* _Data shown_:

= = = = = = =

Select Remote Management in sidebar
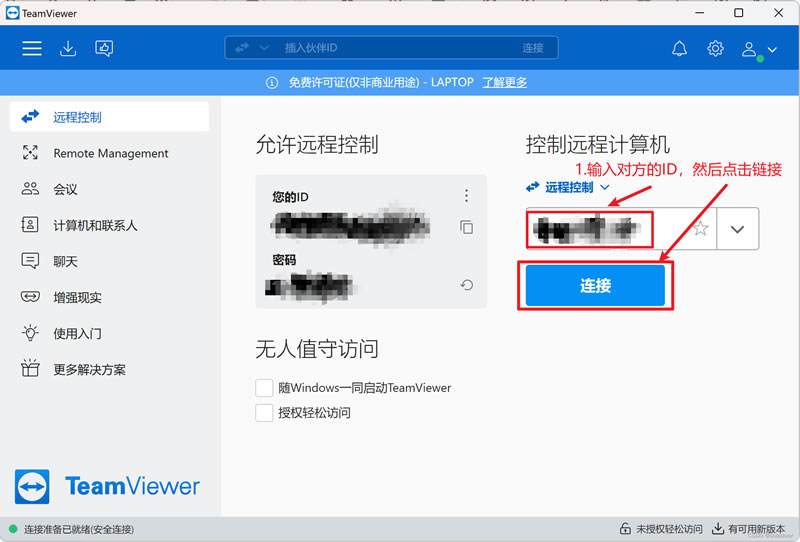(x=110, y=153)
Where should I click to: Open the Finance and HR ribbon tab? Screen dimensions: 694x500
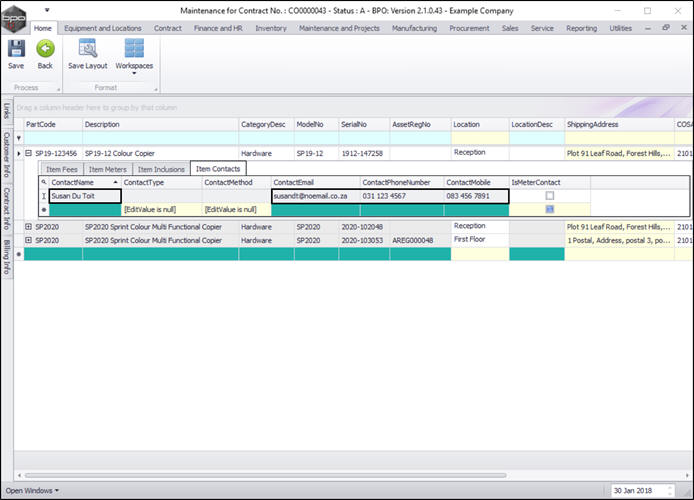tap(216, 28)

= = = = = = =

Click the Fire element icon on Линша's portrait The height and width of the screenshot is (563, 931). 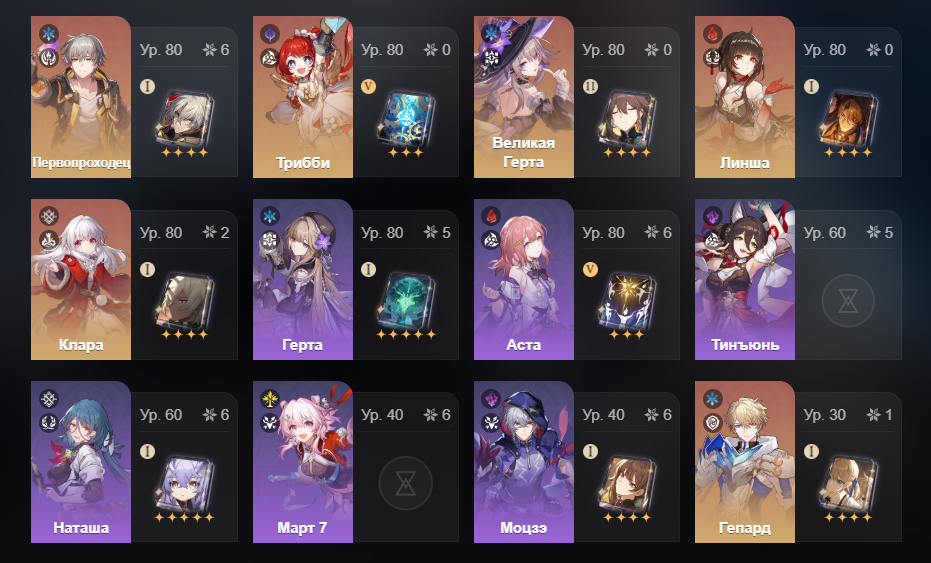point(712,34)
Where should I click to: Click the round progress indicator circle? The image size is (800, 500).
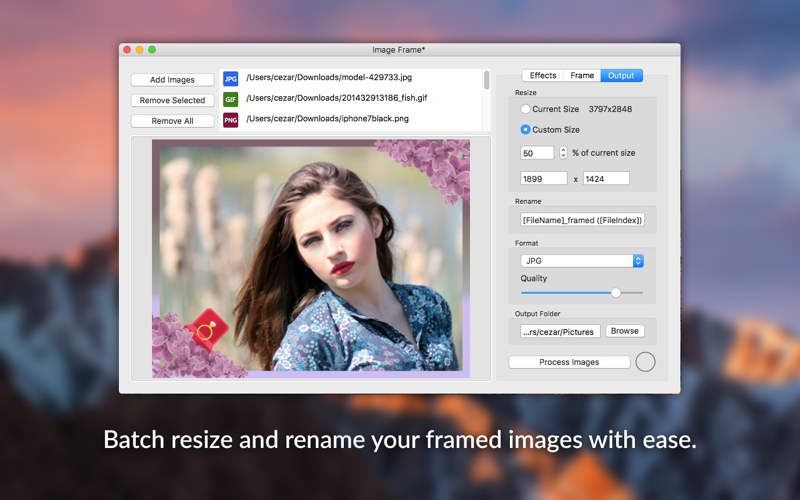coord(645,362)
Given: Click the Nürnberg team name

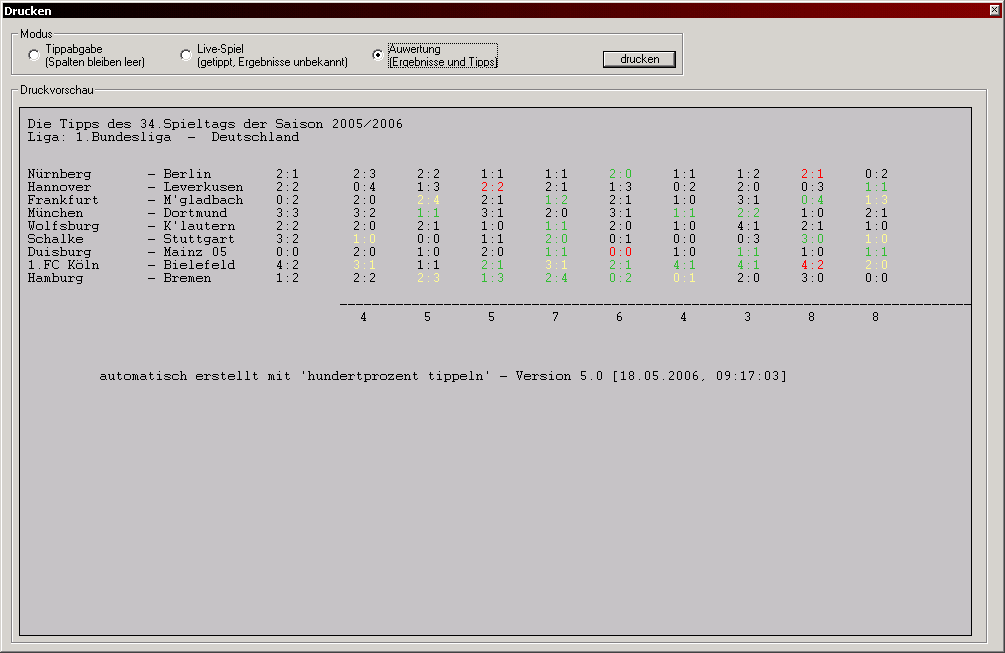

= = = = = = =

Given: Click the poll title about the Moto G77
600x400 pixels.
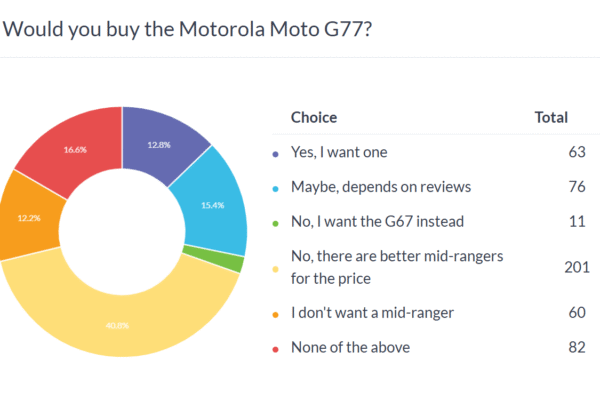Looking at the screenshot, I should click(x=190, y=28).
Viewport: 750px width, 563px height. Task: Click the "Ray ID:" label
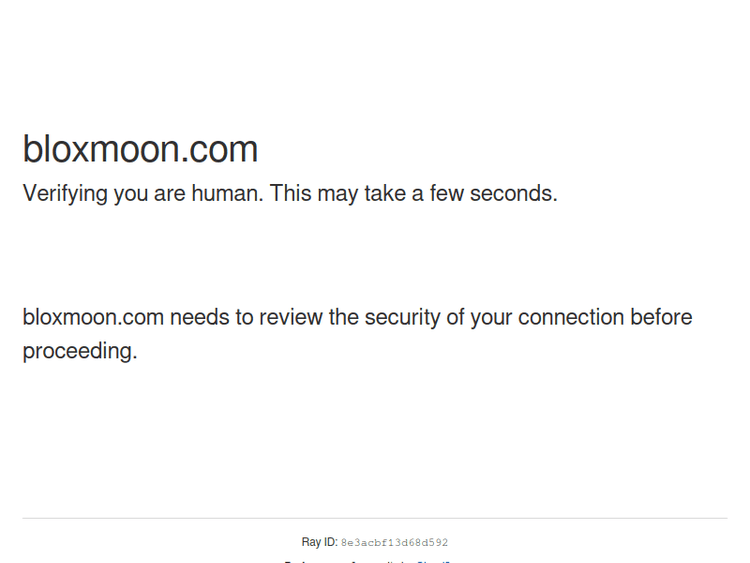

= = = = = = =

* _What is needed_:
Leaving each picture behind, please give again exactly the lines above from the one with "600x400 pixels." through the one with "Viewport: 750px width, 563px", both included, and no others.

* _Reply_:
600x400 pixels.
Looking at the screenshot, I should click(x=190, y=28).
Viewport: 750px width, 563px height. Task: Click the "Ray ID:" label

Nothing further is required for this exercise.